Search code examples
python-3.xweb-scrapingweb-crawlerpython-multiprocessingpython-multithreading

Use multiprocessing or multithreading to improve scraping speed in Python


I have a crawler code as follows:

import requests
import json
import pandas as pd
import numpy as np
from bs4 import BeautifulSoup
import re
from datetime import datetime

def crawl(id):
    try:
        url = 'https://www.china0001.com.cn/project/{0:06d}.html'.format(id)
        print(url)
        content = requests.get(url).text
        soup = BeautifulSoup(content, 'lxml')
        tbody = soup.find("table", attrs={"id":"mse_new"}).find("tbody", attrs={"class":"jg"})
        tr = tbody.find_all("tr")
        rows = []
        for i in tr[1:]:
            rows.append([j.text.strip() for j in i.findAll("td")])
        out = dict([map(str.strip, y.split(':')) for x in rows for y in x])
        return out

    except AttributeError:
        return False

data = list()
for id in range(699998, 700010):
    print(id)
    res = crawl(id)
    if res:
        data.append(res)

if len(data) > 0:
    df = pd.DataFrame(data)
    df.to_excel('test.xlsx', index = False)

It works, but it takes very long time when i change the range interval larger, so I think maybe I need to use multithreading or multiprocessing or split range() into multiple blocks to improve scraping speed, but I don't know how to do that.

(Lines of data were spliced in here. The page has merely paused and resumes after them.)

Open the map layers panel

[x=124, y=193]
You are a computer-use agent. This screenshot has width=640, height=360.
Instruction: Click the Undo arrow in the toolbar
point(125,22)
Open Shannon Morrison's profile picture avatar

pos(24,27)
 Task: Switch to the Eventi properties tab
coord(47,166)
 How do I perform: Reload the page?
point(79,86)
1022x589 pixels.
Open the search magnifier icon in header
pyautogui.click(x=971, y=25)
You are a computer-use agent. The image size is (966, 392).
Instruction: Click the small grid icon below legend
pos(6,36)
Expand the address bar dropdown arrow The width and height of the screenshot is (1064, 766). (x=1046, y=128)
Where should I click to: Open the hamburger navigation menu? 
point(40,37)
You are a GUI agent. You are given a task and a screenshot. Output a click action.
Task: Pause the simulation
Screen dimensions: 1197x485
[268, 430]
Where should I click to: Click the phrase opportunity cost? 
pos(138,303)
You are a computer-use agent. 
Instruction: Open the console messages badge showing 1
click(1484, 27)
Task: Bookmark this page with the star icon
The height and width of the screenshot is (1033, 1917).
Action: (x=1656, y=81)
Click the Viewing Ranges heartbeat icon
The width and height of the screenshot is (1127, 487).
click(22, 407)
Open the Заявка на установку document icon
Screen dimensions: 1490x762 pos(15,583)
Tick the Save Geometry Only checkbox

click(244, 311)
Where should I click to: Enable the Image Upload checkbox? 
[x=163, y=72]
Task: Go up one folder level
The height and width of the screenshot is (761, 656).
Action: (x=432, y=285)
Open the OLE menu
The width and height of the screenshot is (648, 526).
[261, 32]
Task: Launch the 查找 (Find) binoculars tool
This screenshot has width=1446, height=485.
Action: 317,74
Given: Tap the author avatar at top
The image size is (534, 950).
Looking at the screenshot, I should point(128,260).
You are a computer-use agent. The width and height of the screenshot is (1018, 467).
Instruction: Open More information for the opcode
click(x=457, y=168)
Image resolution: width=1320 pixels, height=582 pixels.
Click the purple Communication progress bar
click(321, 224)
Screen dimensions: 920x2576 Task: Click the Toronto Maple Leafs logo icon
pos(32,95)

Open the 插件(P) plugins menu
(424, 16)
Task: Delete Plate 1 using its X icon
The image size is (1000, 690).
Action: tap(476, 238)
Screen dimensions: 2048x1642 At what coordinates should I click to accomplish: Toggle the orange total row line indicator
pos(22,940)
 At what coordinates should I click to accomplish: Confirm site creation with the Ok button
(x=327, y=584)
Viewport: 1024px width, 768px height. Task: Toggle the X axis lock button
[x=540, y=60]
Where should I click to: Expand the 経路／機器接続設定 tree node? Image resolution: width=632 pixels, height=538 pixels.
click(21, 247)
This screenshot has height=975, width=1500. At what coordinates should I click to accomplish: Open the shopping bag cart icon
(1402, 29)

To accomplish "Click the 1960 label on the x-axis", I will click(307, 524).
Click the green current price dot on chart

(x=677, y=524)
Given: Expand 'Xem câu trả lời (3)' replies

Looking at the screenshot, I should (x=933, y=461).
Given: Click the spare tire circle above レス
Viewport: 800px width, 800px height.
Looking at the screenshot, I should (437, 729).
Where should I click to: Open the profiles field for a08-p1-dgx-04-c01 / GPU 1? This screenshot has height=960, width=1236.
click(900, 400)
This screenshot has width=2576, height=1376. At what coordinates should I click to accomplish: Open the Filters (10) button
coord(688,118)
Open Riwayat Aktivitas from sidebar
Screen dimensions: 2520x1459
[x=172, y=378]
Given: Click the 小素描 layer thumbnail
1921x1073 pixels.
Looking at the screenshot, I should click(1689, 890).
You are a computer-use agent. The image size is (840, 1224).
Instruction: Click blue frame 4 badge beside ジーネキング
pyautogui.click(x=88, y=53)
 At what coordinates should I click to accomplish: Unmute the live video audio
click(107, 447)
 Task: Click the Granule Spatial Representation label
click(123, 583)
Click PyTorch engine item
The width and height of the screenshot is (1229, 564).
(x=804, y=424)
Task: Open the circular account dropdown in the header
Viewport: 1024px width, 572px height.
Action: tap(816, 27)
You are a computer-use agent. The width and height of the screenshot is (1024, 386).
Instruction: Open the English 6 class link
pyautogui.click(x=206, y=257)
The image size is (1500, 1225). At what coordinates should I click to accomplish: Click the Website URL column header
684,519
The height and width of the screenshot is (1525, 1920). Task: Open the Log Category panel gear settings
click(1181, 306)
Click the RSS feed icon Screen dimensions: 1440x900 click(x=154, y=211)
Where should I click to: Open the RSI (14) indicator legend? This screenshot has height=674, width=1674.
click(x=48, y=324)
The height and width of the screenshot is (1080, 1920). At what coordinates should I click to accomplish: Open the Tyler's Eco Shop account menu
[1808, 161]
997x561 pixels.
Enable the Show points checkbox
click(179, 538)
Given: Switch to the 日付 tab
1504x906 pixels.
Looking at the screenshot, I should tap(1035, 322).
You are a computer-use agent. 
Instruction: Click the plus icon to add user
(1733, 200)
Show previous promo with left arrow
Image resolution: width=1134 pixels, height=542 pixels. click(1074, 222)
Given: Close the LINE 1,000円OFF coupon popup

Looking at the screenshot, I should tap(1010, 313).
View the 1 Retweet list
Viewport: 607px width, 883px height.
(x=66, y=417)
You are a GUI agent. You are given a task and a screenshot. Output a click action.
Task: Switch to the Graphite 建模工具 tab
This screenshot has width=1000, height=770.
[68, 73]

Anyone could help? Thanks a lot at advance.

Updates:

MAX_WORKERS = 20 #play with it to get an optimal value
ids = list(range(699998, 700050))
workers = min(MAX_WORKERS, len(ids))

data = list()
for id in ids:
    print(id)
    res = crawl(id)
    if res:
        with futures.ThreadPoolExecutor(workers) as executor:
            res = executor.map(crawl, ids)
            data.append(res)

Solution

  • Here is how I would go about it:

    from concurrent import futures
    
    MAX_WORKERS = 20 #play with it to get an optimal value
    ids = list(range(0, 10000))
    workers = min(MAX_WORKERS, len(ids))
    data = list()
    
    
    with futures.ThreadPoolExecutor(workers) as executor:
        res = executor.map(crawl, ids)
        data.append(res)
    

    I haven't tested it though. But hopefully it helps you get a direction to explore.